There was a time when all of our children were alive on separate continents — Anandi running in Cambridge; Sajni determinedly pushing her walker, then wheelchair-bound; and our not-yet adopted son, crawling with club feet through the sandy ground of Rajasthan. For six months, they were all living and breathing on Earth.
To have had Sajni, that is our treasure.
She would have understood the plight of the parentless boy. She would have wanted to help him.
Yes, I decided in the end, she would have loved this little boy.
Fifty years ago, after the loss of his daughter, Neil Armstrong walked on the moon. One night, when Sajni was nearly fully paralyzed by the tumor, I held her up on the back porch to help her peer through her telescope at the moon’s Sea of Tranquility. In spite of her crippling illness, she smiled.
The moon is a barren rock, but it creates the tides, casts us in moonglow, and appears in different forms. Sometimes it reflects the warmth of a celestial presence. Like my daughter’s memory.
And finally, we received good news from the desert.
Six months ago, a small boy named Remi traveled across the world to become part of our family. Until he arrived, all of us were castaways, imagining the impossible: a way to rise above our grief, to find a family, to come home.
Today, Remi is two-and-a-half years old. He runs to keep up with his big sister. He knows some French and English, and retained a bit of Hindi. He loves pizza; Tom and Jerry cartoons; his music class in Belmont; and the municipal pool in Cambridge. He knows how to wave to catch the 72 bus to Harvard Square.
We curl up as a family on the bed to read stories.
Remi brings us joy.
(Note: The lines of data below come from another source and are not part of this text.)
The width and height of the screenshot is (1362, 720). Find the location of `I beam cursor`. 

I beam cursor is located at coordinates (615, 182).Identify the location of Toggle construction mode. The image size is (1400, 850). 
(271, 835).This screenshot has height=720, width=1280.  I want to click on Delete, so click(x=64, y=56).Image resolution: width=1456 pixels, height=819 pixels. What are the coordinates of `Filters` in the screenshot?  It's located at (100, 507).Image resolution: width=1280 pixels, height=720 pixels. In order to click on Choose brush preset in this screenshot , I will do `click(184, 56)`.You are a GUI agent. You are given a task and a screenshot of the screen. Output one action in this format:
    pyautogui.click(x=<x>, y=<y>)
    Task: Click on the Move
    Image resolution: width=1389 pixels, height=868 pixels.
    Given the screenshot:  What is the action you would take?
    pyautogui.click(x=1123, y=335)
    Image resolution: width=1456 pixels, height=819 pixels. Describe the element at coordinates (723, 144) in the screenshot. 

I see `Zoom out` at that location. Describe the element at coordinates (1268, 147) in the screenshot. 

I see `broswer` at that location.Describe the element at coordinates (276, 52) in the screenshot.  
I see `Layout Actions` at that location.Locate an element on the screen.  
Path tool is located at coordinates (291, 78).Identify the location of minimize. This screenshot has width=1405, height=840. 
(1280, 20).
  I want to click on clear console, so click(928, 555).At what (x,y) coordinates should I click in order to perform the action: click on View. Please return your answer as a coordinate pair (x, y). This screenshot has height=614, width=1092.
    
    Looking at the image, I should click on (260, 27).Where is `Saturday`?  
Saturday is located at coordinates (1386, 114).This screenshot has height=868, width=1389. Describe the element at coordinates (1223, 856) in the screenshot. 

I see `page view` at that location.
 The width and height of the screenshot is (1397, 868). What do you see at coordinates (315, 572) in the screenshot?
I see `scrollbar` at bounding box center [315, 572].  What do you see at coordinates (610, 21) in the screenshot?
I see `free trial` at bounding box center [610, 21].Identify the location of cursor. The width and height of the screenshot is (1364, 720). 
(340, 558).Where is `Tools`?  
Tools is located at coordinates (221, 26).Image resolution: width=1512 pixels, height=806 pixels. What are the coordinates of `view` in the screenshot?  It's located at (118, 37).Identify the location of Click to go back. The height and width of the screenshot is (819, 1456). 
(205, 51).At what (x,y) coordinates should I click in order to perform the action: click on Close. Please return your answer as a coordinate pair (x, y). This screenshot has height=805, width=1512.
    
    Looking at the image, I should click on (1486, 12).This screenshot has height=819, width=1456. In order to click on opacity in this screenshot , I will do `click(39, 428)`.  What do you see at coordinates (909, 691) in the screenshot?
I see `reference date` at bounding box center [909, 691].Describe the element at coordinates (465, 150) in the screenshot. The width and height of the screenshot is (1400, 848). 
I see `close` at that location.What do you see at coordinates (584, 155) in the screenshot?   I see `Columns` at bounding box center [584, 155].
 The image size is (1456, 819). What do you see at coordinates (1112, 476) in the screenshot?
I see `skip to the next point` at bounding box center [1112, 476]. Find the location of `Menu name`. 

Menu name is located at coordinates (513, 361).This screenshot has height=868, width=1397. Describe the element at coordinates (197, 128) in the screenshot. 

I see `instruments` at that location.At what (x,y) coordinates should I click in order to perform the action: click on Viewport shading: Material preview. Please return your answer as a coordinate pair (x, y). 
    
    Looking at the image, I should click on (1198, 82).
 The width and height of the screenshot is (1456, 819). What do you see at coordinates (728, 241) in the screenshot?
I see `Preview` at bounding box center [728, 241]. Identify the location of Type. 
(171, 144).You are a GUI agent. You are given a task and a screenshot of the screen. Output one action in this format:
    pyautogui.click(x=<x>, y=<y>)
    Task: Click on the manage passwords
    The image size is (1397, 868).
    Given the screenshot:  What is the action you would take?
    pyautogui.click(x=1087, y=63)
Even on the many days when we cry in private.
And he has learned, while ardently hugging Anandi, to point to the photos on the refrigerator of his other sister and say, with feeling, “Sajni.”
In Sajni’s memory, Prabal’s family supports the Sajni Center of Lucy Love Bus and the Sajni Fund for DIPG Research at the Broad Institute of MIT/Harvard. Prabal Chakrabarti resides in Cambridge, and is a senior vice president at the Federal Reserve Bank of Boston.